“Shrink Wrap code attack” is just the act of exploiting holes in unpatched or poorly-configured software. To use the term another way, a “Shrink Wrap vulnerability” would be one which should only be seen in a product immediately after its initial installation – “fresh out of the shrink wrap” you might say.
Most of the Internet relies upon a relatively small number of different applications, frameworks, and OS’s. Because these platforms are shared across a large target base, and because so many organizations and/or admins choose to ignore the “low-hanging fruit”, these sorts of vulnerabilities are often the first an attacker will turn to in order to quickly exploit a system.
Here are some general descriptions of what might be categorized as a “Shrink Wrap vulnerability”:
- A software bug present in the original version of a product, for which the vendor has released an update but the system admin has not patched.
- An insecure default configuration option still in place after the system has been put into production.
- Example: Default (esp. when publicly known or easily calculated) account usernames & passwords left unchanged.
- Debugging scripts or insecure test pages that are bundled with the software, which should have been removed prior to production use.
- Example: A “Hello World” script or page left in place, with an XSS vulnerability.
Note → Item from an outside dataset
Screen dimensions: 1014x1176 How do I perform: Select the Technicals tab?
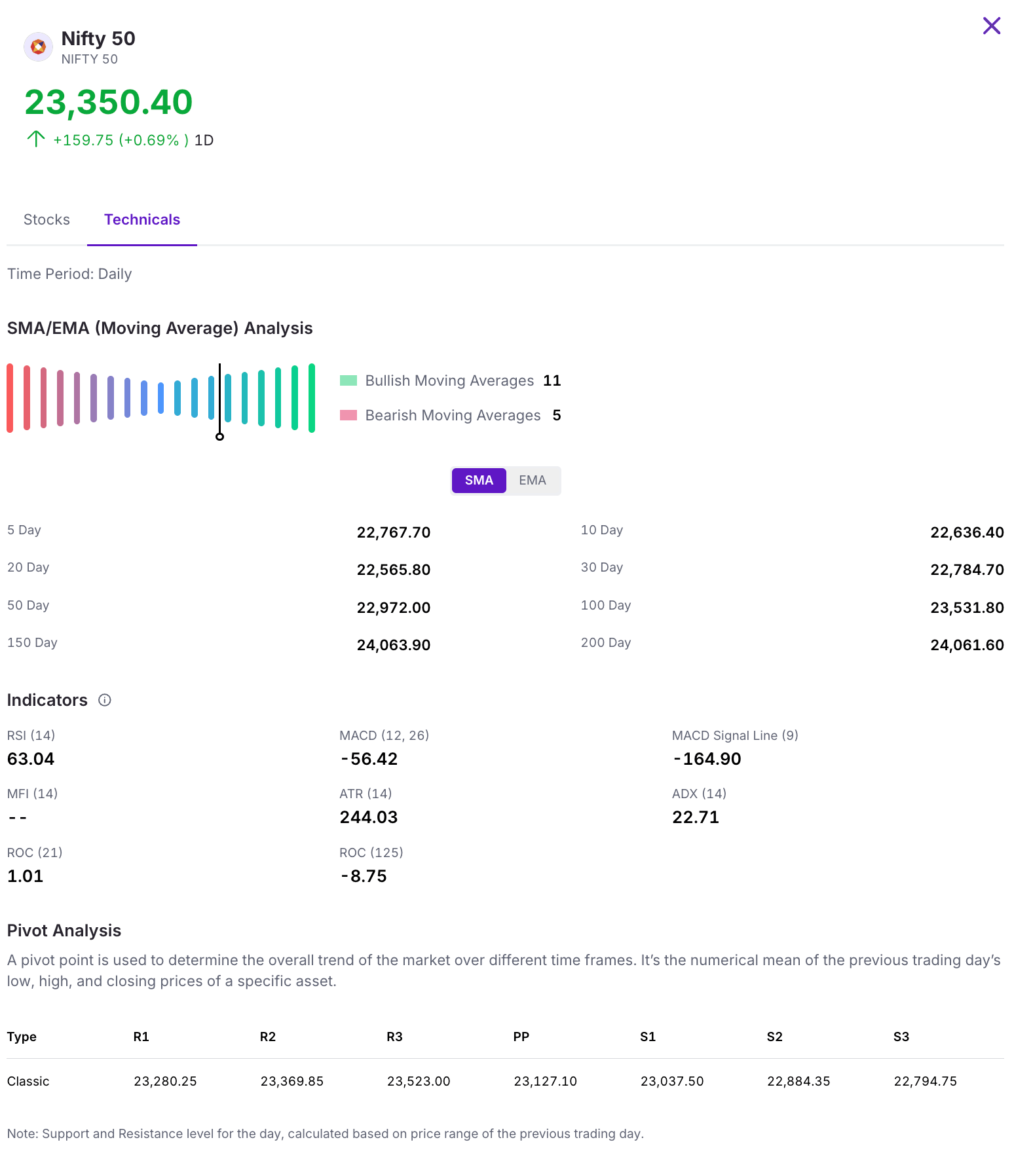141,220
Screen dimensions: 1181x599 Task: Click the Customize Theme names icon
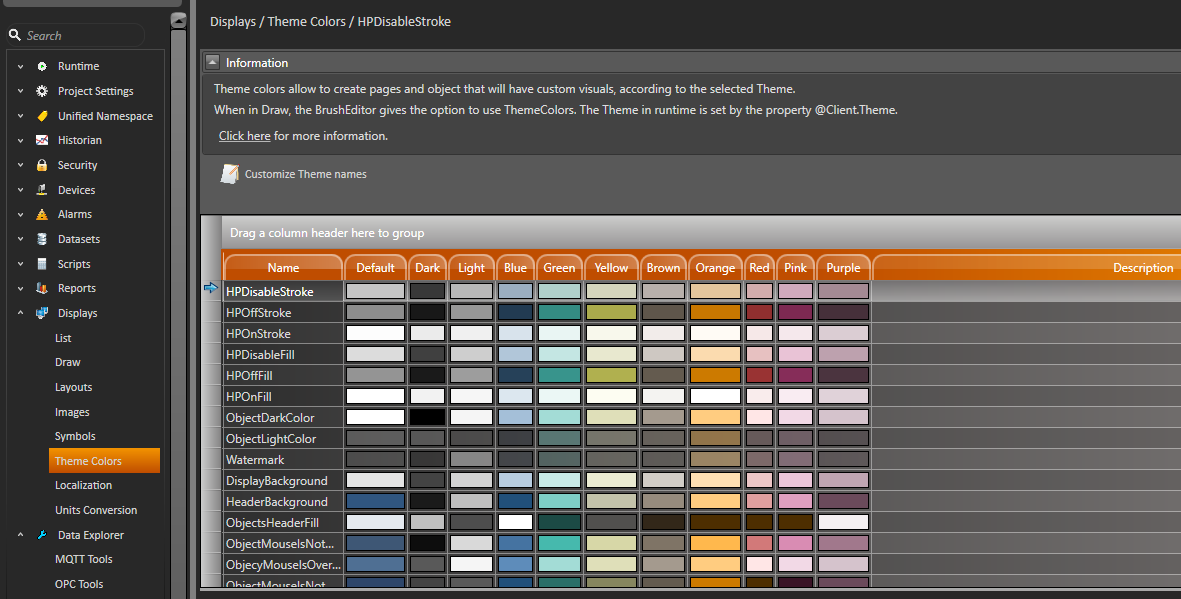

The above vulnerabilities are not, in most regards, very different from any other vulnerability. What makes them stand out though, is that they are so easily fixable and really are not the types that should be found in production systems. These are the types of vulnerabilities that should be resolved during the initial build process of the system or application, but too many sysadmins and developers out there will carelessly or ignorantly leave them open for the whole Internet to exploit.